==== Sezione di testo
L'opinione del Corrierista

Esiste a Roma un’associazione sui generis che si fa chiamare «sindacato» ma che un sindacato non è. È costituita da circa 400 persone, e non è neppure una consorteria. Opera nella massima chiarezza e trasparenza, è presente in ogni avvenimento della vita cittadina, dal più allegro al più triste; costituisce e fornisce una miniera di informazioni e di scoperte per i lettori di giornali. Si chiama Sindacato Cronisti Romani. Tra le varie specializzazioni esistenti all’interno della grande categoria dei giornalisti, quello di «cronisti» è un termine apparentemente riduttivo. Ma in realtà i cronisti sono il cuore, il motore del giornalismo.
========
==== Informazioni estratte
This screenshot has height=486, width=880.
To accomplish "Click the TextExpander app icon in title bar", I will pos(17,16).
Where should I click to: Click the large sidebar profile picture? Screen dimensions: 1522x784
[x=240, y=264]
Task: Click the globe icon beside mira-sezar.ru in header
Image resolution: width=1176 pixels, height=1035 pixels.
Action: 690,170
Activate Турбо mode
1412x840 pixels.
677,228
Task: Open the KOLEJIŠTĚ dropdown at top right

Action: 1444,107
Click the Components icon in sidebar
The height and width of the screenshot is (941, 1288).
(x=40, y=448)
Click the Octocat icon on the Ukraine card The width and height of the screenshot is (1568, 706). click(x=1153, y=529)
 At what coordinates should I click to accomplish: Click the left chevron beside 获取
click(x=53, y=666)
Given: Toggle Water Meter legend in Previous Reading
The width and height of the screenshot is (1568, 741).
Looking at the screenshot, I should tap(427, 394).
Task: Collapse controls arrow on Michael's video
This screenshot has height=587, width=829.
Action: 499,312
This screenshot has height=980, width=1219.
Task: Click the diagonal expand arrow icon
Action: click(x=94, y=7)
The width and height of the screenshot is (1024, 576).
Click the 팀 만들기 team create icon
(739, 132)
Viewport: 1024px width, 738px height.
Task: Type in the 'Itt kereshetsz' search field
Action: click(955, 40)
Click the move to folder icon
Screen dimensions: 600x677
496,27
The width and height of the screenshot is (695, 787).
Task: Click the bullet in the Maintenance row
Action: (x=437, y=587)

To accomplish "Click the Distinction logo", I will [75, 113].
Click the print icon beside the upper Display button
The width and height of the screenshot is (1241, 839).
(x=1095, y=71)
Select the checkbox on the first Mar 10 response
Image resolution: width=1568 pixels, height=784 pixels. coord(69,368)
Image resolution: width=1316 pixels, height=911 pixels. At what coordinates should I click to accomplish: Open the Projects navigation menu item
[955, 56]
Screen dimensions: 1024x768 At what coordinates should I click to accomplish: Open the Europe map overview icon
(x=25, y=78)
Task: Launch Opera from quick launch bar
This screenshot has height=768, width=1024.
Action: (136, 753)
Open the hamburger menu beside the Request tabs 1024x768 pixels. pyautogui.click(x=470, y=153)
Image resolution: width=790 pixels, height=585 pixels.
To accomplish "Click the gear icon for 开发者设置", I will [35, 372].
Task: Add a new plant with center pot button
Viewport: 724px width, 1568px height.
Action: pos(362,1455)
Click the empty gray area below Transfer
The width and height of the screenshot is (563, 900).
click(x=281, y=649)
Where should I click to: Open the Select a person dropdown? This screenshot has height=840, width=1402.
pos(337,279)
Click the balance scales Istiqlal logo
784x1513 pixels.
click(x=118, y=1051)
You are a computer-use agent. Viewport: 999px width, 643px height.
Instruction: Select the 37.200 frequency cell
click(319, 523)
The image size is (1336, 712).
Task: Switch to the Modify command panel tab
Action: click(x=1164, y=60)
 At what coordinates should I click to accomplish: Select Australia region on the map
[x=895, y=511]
========
§ Consegna 1: Puoi riportare come lista JSON di stringhe le righe dell'elenco che vanno dalla riga con "Click the move to folder icon" fino alla riga con "Open the hamburger", estremi inclusi, una stringa per riga e senza le righe vuote?
§ Consegna 2: Sai proseguire il testo sul Sindacato Cronisti Romani dopo la sua ultima frase?

§ Risultato atteso 1:
[
  "Click the move to folder icon",
  "Screen dimensions: 600x677",
  "496,27",
  "The width and height of the screenshot is (695, 787).",
  "Task: Click the bullet in the Maintenance row",
  "Action: (x=437, y=587)",
  "To accomplish \"Click the Distinction logo\", I will [75, 113].",
  "Click the print icon beside the upper Display button",
  "The width and height of the screenshot is (1241, 839).",
  "(x=1095, y=71)",
  "Select the checkbox on the first Mar 10 response",
  "Image resolution: width=1568 pixels, height=784 pixels. coord(69,368)",
  "Image resolution: width=1316 pixels, height=911 pixels. At what coordinates should I click to accomplish: Open the Projects navigation menu item",
  "[955, 56]",
  "Screen dimensions: 1024x768 At what coordinates should I click to accomplish: Open the Europe map overview icon",
  "(x=25, y=78)",
  "Task: Launch Opera from quick launch bar",
  "This screenshot has height=768, width=1024.",
  "Action: (136, 753)",
  "Open the hamburger menu beside the Request tabs 1024x768 pixels. pyautogui.click(x=470, y=153)"
]

§ Risultato atteso 2:
In base alla mia lunghissima esperienza professionale posso paradossalmente, ma con altrettanta sicurezza, affermare che non si è giornalisti se non si è stati cronisti. Per il vero, grande giornalismo, quello con la G maiuscola, la cronaca è infatti come l’analisi logica e il latino per la lingua italiana: la chiave per scoprire e per comprendere prima e meglio degli altri la realtà, e per spiegarla alla massa. Quando quest’ultima stenta a comprendere i testi di pur celebrati articolisti, il più delle volte dipende dal fatto che questi non sono passati attraverso la cronaca.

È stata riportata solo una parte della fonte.